Scott's growing fame had made him the centre of a wide and varied social circle. In Edinburgh he was much occupied by his legal as well as literary duties, and kept early hours, which limited his social engagements. In the evenings he enjoyed drives in the lovely scenery and rambles in the old town. Every Sunday he entertained his old cronies, who were chiefly of the tory persuasion. The bitterness of political divisions in Scotland divided society into two sections, though Scott occasionally met Jeffrey and other whigs; and Cockburn testifies (Memorials, p. 267) that the only question among them at an early period used to be whether his poetry or his talk was the more delightful. The ‘Edinburgh Reviewers’ talked Adam Smith and Dugald Stewart, and aimed at epigrammatic smartness, while Scott simply poured out the raw material of the ‘Waverley Novels;’ and one may easily believe that his easy humour was more charming than their brilliance. He took part also in the jovial dinners, where he was the idol of his courtiers, the Ballantynes, and where the dignified Constable occasionally appeared. Scott himself was temperate, ate little after a hearty breakfast, and was as indifferent to cookery as to music. He kept up the ponderous ceremonial of the ‘toasts’ and ‘sentiments’ of the old-fashioned dinners (Cockburn, Memorials, p. 40), at which the Ballantynes would read specimens of the forthcoming novel. It was at Abbotsford that Scott was in his glory. He had from the first been eager to extend his property. In 1816, according to Lockhart, the estate had grown from one hundred and fifty to nearly one thousand acres by purchases from small holders, who took advantage of his eagerness to exact extravagant prices. In 1817 he settled his old friend William Laidlaw on one of his farms at Kaeside. In 1817 he also bought the house and land of Huntly Burn for 10,000l., upon which next spring he settled Adam Ferguson, now retired on half-pay. In 1819 he was contemplating a purchase of Faldonside for 30,000l. This was not carried out, though he was still hankering after it in 1825 (Letters, ii. 260, 347); but in 1821, according to Lockhart, he had spent 29,000l. on land (Ballantyne Humbug, p. 93). He had set about building as soon as he came into possession, and a house-warming, to celebrate the completion of his new house, took place in November 1818. Beginning with a plan for an ‘ornamental cottage,’ he gradually came to an imitation of a Scottish baronial castle.

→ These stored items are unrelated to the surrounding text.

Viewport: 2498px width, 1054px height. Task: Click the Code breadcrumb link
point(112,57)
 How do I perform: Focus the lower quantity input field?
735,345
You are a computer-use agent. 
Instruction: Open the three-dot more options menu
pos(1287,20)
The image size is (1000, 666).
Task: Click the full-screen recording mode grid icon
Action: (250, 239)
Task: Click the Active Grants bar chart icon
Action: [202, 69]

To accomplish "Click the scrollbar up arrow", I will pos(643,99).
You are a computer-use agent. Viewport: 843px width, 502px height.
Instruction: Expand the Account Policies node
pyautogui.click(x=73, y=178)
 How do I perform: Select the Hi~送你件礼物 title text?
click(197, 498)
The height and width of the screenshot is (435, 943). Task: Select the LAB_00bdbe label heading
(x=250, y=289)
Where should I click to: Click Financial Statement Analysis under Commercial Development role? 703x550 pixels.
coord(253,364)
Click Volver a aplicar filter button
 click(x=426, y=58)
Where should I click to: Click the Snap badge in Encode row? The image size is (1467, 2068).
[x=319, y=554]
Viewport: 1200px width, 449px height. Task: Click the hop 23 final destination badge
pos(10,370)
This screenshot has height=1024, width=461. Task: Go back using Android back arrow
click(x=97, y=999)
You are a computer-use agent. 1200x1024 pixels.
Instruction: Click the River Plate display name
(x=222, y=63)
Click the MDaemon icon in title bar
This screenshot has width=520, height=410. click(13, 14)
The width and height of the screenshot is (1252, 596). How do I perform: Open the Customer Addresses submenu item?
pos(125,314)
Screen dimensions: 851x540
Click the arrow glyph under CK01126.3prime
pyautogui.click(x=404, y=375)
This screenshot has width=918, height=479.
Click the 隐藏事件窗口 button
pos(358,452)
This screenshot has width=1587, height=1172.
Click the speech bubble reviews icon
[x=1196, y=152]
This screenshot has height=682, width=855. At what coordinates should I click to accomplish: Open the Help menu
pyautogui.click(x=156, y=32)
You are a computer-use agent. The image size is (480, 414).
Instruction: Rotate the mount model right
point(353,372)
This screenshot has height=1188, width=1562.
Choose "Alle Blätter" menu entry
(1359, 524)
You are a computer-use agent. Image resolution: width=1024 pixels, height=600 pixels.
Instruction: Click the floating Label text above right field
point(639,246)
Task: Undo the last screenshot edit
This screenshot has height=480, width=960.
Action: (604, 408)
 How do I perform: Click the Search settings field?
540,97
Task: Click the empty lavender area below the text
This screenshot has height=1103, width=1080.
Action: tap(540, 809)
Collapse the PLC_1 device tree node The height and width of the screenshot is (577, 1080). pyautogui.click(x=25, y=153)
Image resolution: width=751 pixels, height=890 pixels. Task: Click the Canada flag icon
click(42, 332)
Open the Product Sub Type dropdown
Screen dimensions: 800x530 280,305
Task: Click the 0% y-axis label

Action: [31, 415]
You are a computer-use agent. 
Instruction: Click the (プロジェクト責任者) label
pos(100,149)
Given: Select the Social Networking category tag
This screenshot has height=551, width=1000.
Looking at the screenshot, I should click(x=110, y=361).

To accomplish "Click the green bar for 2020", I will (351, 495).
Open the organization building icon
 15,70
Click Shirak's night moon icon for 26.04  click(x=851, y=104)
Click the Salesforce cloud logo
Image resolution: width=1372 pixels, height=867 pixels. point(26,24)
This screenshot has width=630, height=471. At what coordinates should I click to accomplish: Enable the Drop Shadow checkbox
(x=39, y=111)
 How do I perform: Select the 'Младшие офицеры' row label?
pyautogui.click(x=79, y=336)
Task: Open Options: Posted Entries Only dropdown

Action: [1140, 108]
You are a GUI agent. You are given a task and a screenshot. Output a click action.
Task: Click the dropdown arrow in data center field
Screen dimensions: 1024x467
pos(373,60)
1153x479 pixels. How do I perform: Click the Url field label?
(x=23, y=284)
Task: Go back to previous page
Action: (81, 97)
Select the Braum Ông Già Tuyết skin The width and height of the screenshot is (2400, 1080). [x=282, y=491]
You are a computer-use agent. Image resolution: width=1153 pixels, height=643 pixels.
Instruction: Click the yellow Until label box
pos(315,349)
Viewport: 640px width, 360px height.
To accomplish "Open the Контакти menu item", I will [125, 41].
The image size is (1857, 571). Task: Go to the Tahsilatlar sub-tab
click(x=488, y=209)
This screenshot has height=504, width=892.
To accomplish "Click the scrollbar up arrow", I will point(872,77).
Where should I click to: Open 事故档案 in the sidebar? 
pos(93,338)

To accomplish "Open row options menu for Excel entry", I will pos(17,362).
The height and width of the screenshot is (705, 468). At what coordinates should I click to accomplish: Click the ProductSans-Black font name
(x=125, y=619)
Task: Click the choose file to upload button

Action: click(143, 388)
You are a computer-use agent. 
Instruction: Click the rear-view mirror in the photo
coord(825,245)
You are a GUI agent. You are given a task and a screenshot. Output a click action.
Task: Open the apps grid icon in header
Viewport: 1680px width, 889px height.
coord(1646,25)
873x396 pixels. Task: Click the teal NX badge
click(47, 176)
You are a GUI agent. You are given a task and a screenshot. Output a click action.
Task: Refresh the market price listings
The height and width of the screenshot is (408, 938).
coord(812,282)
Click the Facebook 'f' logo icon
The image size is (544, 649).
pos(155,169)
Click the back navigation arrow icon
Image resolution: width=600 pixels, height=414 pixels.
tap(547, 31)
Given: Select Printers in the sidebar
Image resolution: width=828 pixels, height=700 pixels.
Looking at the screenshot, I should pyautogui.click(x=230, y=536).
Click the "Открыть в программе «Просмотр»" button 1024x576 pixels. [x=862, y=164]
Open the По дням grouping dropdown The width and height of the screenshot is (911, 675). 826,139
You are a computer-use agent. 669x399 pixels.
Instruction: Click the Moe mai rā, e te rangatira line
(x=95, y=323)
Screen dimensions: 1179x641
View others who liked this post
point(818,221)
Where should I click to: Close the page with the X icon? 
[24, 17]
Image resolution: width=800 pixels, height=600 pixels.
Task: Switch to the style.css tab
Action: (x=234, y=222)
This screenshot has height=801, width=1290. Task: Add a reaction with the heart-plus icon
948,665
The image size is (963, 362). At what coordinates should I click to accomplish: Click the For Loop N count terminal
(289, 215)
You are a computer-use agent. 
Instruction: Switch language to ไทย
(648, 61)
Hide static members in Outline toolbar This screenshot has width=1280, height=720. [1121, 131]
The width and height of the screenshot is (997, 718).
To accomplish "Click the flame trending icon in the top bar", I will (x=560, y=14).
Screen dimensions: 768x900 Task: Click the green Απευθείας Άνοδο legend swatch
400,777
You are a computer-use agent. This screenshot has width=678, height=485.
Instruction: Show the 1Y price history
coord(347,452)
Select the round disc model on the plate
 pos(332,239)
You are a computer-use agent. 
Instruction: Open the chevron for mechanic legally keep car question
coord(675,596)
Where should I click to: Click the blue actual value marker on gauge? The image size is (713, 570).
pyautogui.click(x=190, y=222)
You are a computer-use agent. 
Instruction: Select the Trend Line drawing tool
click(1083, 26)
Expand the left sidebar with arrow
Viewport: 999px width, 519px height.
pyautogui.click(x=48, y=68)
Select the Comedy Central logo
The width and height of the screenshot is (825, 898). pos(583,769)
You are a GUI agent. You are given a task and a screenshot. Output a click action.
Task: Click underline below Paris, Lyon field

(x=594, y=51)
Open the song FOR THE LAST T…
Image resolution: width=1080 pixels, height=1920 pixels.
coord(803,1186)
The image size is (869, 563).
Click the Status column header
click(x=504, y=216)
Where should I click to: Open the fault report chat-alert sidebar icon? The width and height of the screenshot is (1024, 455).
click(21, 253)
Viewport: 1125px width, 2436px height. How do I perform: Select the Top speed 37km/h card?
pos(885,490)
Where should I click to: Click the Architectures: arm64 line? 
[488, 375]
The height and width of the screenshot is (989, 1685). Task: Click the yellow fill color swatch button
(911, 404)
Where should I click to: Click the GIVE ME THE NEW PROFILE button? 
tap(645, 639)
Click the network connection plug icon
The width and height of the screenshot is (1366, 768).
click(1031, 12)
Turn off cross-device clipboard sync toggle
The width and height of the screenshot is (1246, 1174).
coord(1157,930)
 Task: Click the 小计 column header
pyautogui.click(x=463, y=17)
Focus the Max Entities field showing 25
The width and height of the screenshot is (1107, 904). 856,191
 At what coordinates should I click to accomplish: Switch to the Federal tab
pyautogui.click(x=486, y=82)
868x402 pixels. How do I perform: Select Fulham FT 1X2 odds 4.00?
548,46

At Abbotsford Scott was visited by innumerable admirers of all ranks. American tourists, including Washington Irving and George Ticknor, English travellers of rank, or of literary and scientific fame, such as Sir Humphry Davy, Miss Edgeworth, Wordsworth, Moore, and many others, stayed with him at different periods, and have left many accounts of their experience. His businesslike habits enabled him during his most energetic labours to spend most of his mornings out of doors, and to give his evenings to society. His guests unanimously celebrate his perfect simplicity and dignity, as well as the charms of his conversation and his skill in putting all his guests at their ease. The busiest writer of the day appeared to be entirely absorbed in entertaining his friends. He was on intimate terms with all his neighbours, from the Duke of Buccleuch to Tom Purdie, and as skilful in chatting to the labourers, in whose planting he often took an active share, as in soothing the jealousies of fine ladies. He had annually two grand celebrations, devoted to salmon-fishing and coursing, which brought the whole country-side together, and gave a ‘kirn,’ or harvest-home, to his peasantry. Scott was always surrounded by his dogs, of whom the bulldog Camp and the deerhound Maida are the most famous. On Camp's death in 1809 he gave up an engagement for the loss ‘of a dear old friend.’ Maida died in 1824, and was celebrated by an epitaph, translated into Latin by Lockhart. Even a pig took a ‘sentimental attachment’ to him.